A crítica contemporânea à alienação começa muito bem com uma crítica aos donos da mídia, que favorecem um estado, para além de corrupto, mafioso. Mas é preciso lembrar que esta crítica não deve ser feita com um elogio a uma outra mídia alternativa, embora ela precise existir, mas não isoladamente. O protesto deve estar seguido de uma negação a todo e qualquer tipo de hegemonia midiática sobre nossas cabeças frágeis e preguiçosas. Nada pior e mais deplorável do que repetir o termo “revolução”, os nomes “Marx” e “Che Guevara” sem saber o que tudo isso significa e fazê-lo tão só por uma atitude hagiográfica. Uma mídia que viesse substituir a Globo, mas que para se manter manipulasse um novo povo, provocaria um espírito tão fascista como o que a Globo injetou em seu público. Ocorreria o que de fato Orwell mostrou muito bem em seu romance “1984”, como falei acima.
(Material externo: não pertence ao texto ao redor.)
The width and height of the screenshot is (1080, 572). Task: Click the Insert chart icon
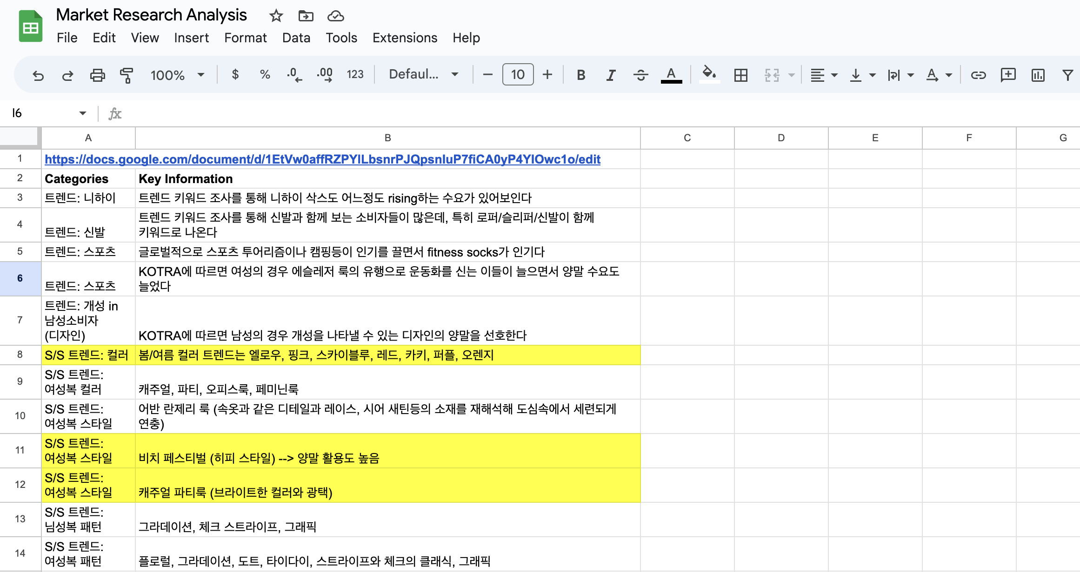[x=1038, y=75]
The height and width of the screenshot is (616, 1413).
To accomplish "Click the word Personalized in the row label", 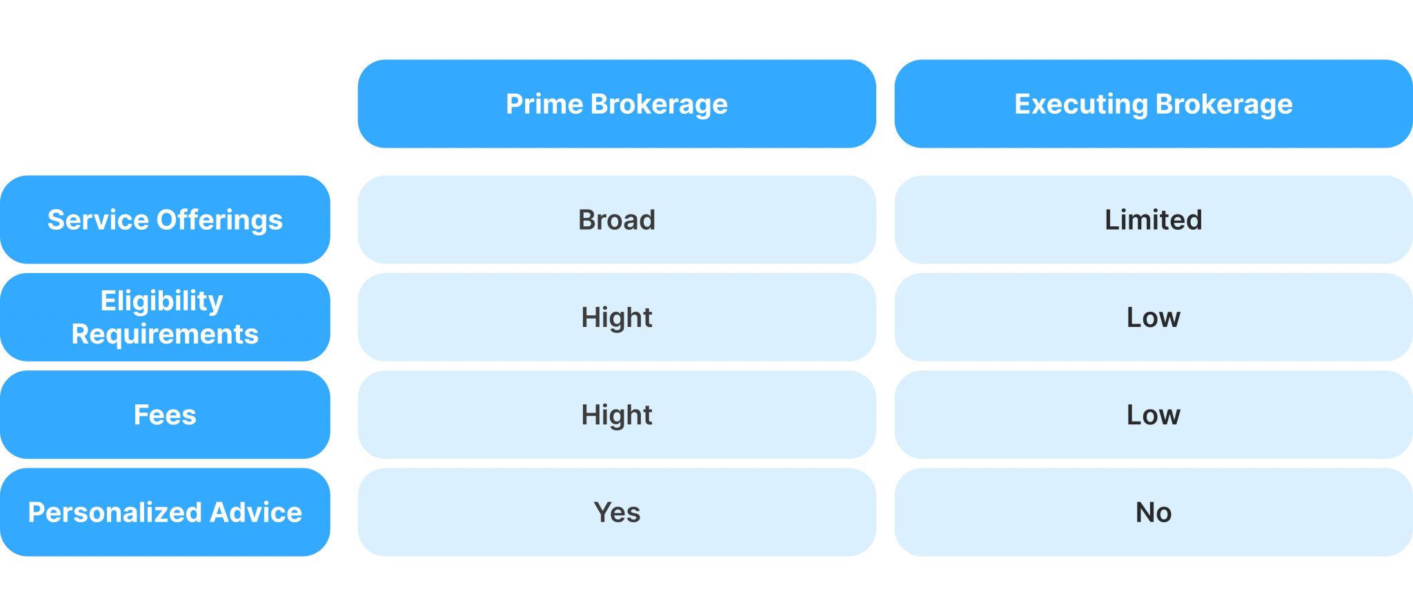I will click(115, 513).
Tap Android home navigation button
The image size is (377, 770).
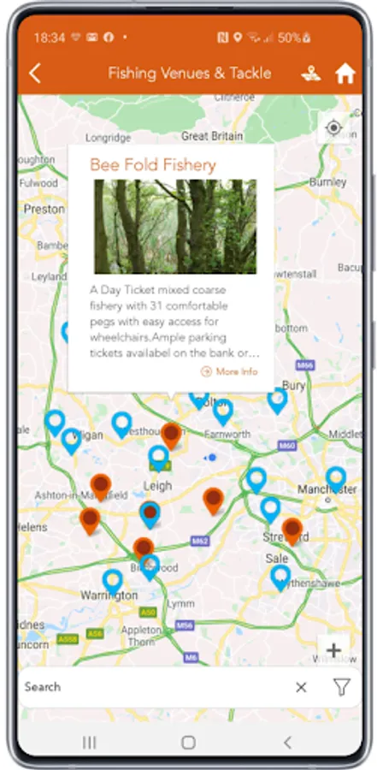(x=188, y=742)
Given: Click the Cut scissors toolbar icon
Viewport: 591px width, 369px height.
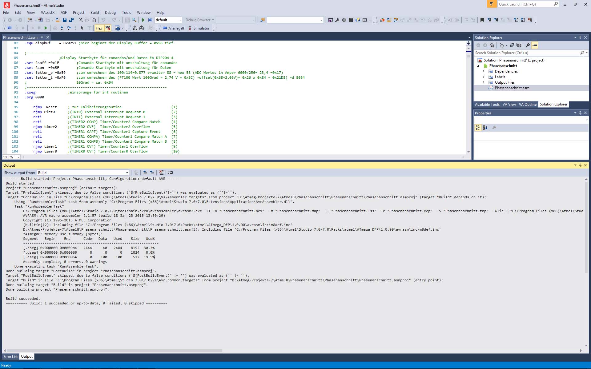Looking at the screenshot, I should 81,20.
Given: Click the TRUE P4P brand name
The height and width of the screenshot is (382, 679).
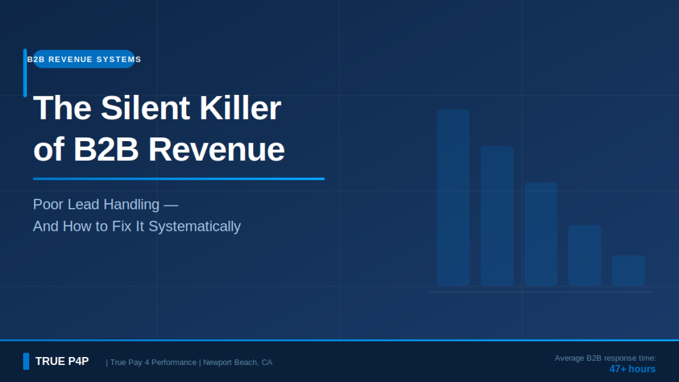Looking at the screenshot, I should click(62, 361).
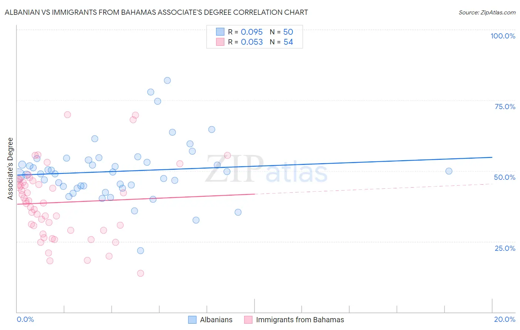
Task: Click the pink swatch beside R = 0.053
Action: (220, 42)
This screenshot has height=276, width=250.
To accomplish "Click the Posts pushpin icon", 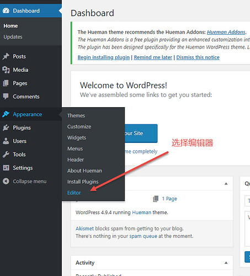I will [6, 56].
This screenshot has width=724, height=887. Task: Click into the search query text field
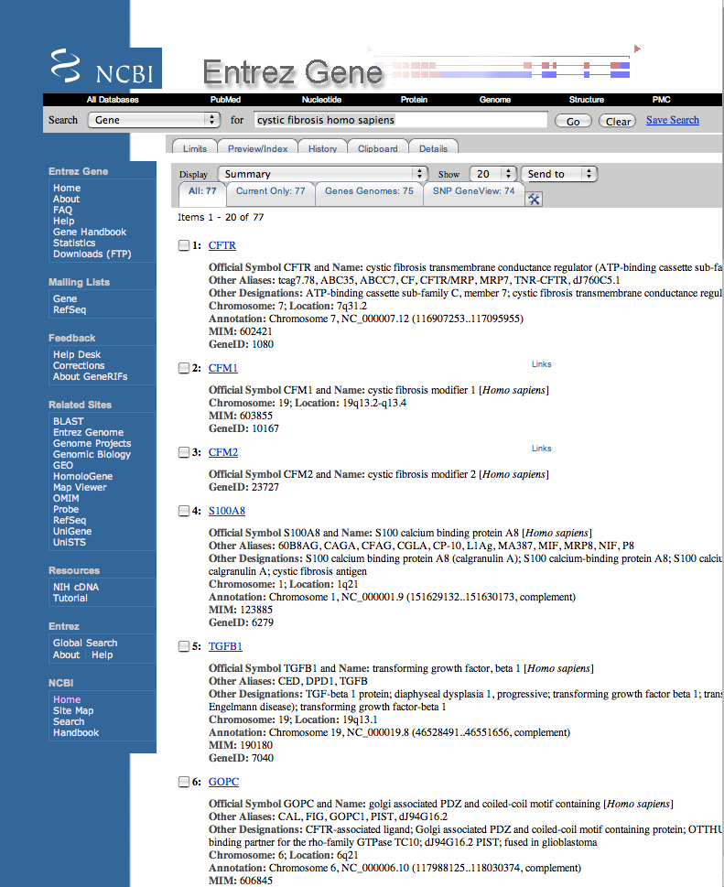pos(400,120)
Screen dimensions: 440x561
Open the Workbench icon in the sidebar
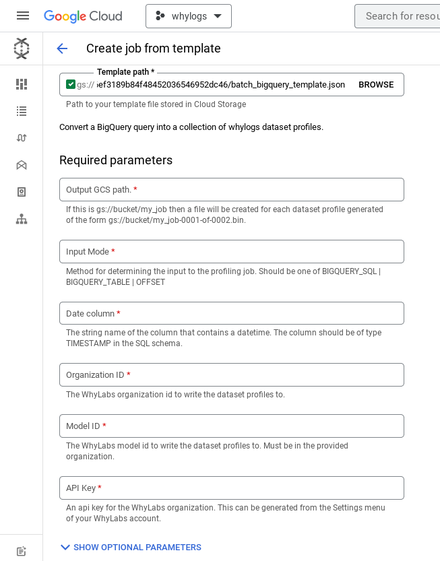tap(22, 165)
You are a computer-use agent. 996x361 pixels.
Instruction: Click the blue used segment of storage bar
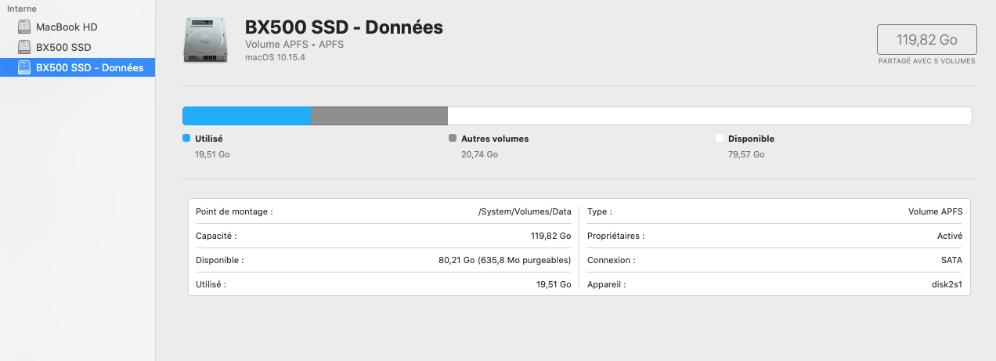(x=247, y=116)
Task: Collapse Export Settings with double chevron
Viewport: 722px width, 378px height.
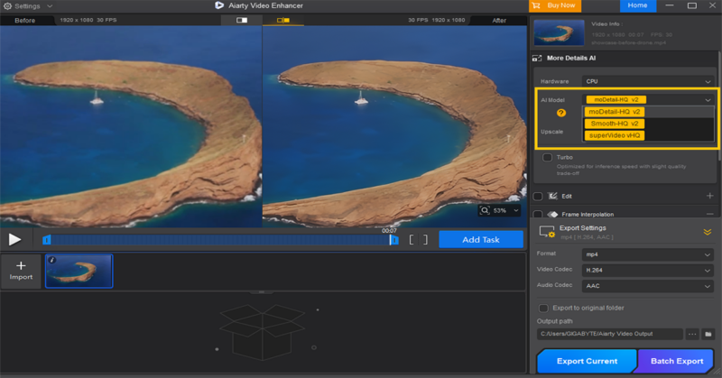Action: 708,232
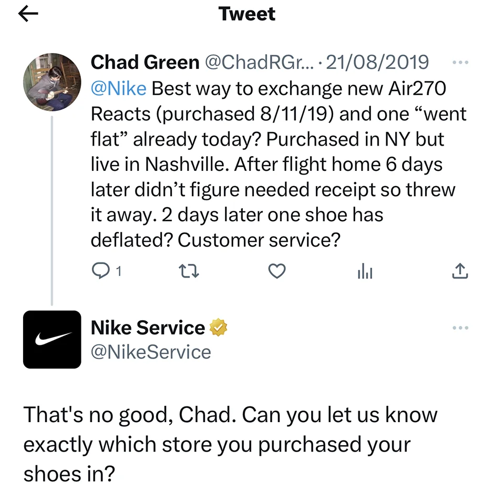Select the reply count of 1
494x501 pixels.
click(x=119, y=271)
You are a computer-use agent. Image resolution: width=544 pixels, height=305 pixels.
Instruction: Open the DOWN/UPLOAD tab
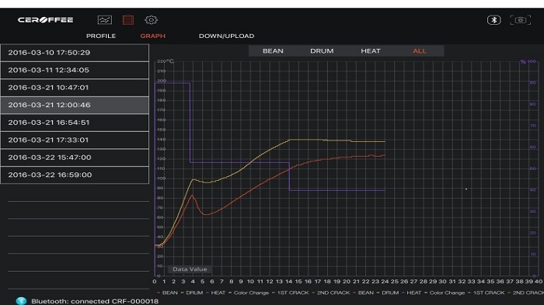[x=226, y=36]
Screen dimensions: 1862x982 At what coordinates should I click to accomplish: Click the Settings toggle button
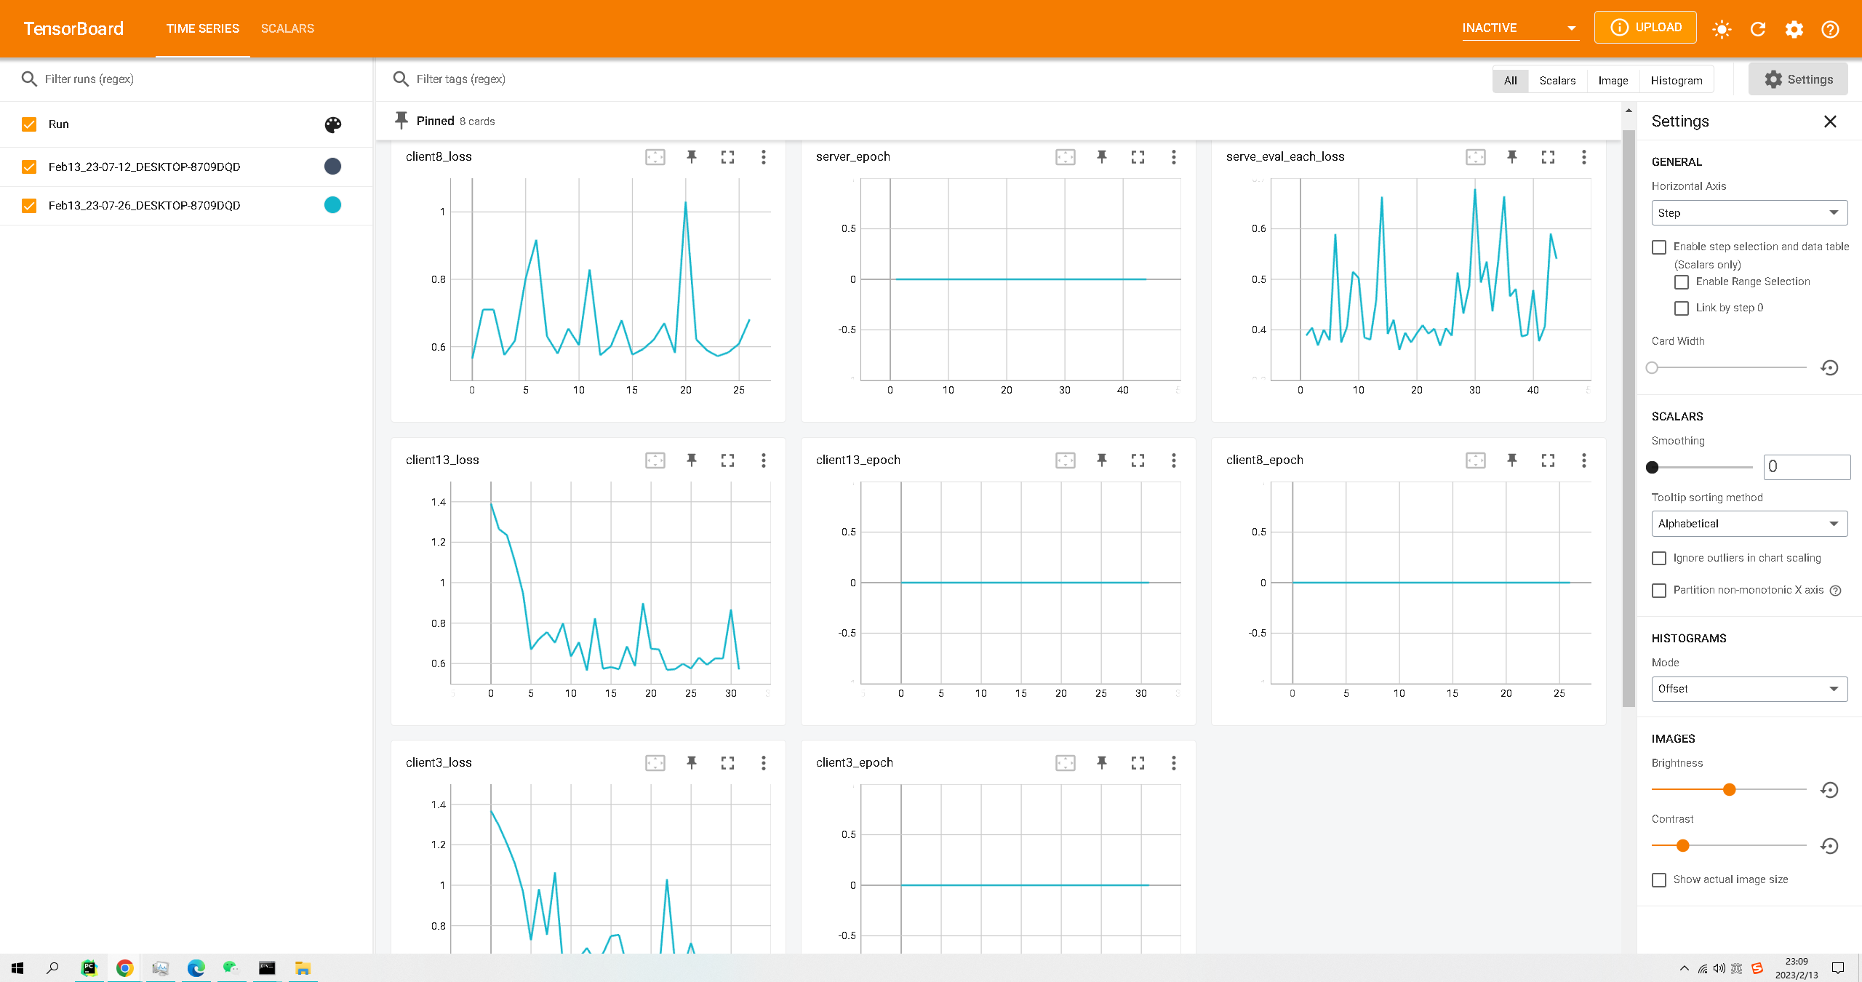[1797, 79]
Muitas pessoas estiveram e estão segurando seus cartazes coloridos e sorrindo nas ruas. Pareciam e parecem condizer com alguma mensagem subliminar que diz: “Sorria, a manifestação está sendo manipulada”. E a pesar disso, sorriem. E é perfeito para essas pessoas que esteja tudo odiável e que o ódio seja festejado, até que as eleições cheguem com suas novas promessas teatrais supostamente acolhedoras de um país de “risonhos lindos campos”, que em verdade, está abandonado por leis que deplora seu povo há muitos anos. Nada mudou, o que precisa mudar é tão somente a recepção do que não é nada novo. No dizer mais poético de Maiakovski, “... Não há nada de novo no rugir das tempestades”.
*Ana Monique Moura é doutoranda em Filosofia - UFPB. Autora do livro “Entre Kant, Filosofias e Arte”, 2012.